「不動産所得」とは
不動産所得とは、土地や建物の貸付けなどから生じる所得である。賃貸住宅や駐車場などの収入から必要経費を差し引いて計算し、原則として所得税の確定申告に関係する。物件の売却益である不動産譲渡所得とは、所得区分と税額計算の仕組みが異なるため、家賃収入と売却益を分けて管理する必要がある。
📌 投資判断のポイント
不動産所得は家賃などの収入から必要経費を差し引いた所得。現金収支とは一致しない点に注意。
📐 計算式・数値の目安
不動産所得 = 不動産収入の総額 - 必要経費
詳しい仕組み・意味
総収入金額には家賃、地代、更新料、礼金、返還不要の保証金などが含まれる。必要経費には固定資産税、損害保険料、修繕費、管理費、借入金利子、減価償却費など、賃貸事業に必要な支出を計上できる。元本返済や私生活分の支出は経費にならない。事業的規模かどうかにより、青色申告特別控除などの取扱いが変わる場合がある。
具体例・注意点
例えば年間家賃収入600万円、必要経費400万円なら、不動産所得は原則200万円となる。空室期間があっても固定資産税や借入金利子は発生し、現金収支と税務上の所得は減価償却費などにより一致しないことがある。赤字でも土地取得に対応する借入金利子部分は損益通算の対象外となる場合があるため、赤字なら必ず給与所得の税金が減ると考えないことが重要である。
投資判断での使い方
不動産所得を理解すると、家賃収入の大きさではなく税引後の利益と手残りを判断できる。所得税を抑えるためだけに赤字物件を買うのではなく、空室率、修繕費、元本返済、将来の売却税まで含めて確認したい。

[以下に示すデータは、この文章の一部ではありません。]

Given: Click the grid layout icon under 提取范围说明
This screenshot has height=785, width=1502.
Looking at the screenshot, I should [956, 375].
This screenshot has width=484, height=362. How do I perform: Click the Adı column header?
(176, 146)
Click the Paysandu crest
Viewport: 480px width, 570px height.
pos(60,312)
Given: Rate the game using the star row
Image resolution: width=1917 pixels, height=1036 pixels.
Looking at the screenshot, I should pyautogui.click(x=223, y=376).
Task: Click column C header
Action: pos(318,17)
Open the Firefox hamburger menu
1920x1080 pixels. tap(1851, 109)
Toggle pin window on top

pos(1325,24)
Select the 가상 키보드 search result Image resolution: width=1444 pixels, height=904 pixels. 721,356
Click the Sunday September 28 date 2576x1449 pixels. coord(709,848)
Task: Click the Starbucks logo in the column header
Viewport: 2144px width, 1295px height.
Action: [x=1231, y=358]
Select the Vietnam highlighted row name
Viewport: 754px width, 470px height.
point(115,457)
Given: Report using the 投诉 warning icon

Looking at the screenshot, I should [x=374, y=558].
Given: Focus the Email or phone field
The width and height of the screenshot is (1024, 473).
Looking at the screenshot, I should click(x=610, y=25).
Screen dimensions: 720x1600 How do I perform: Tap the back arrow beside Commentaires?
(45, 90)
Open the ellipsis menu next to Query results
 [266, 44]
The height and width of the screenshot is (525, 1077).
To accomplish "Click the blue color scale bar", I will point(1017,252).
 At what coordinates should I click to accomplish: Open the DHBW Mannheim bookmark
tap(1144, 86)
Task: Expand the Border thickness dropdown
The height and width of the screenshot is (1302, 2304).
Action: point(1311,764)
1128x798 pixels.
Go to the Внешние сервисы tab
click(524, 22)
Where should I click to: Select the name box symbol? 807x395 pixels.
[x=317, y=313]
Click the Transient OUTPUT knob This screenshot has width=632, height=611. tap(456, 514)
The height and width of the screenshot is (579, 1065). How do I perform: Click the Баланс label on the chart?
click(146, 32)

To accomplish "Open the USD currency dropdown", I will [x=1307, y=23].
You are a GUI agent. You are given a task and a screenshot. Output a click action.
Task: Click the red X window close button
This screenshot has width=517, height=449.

確定申告用の帳簿と投資判断用のキャッシュフロー表を分けて持つと、減価償却による節税効果と実際の資金余力を見誤りにくくなる。
関連用語
必要経費は収入を得るために必要な費用。経費にできることと、良い支出であることは別問題。
修繕費は通常の維持管理や原状回復の支出。税務区分と将来の修繕計画を分けて考えたい。
法定耐用年数は減価償却資産の取得価額を税務上何年で経費化するかを定める年数。実際の寿命とは異なる。
空室率は賃貸可能な部屋等のうち賃料を得られていない割合。計算定義と長期実績を確認したい。
NOIは実効総収入から物件運営費を引いた純営業収益。キャップレートとDSCRの基礎になる。
不動産利回りは家賃収入を基にした投資収益率で、yieldの一種。bond-yieldと異なり実物資産の収益に依存し、コストや空室リスクを考慮した実質ベースでの判断が重要となる。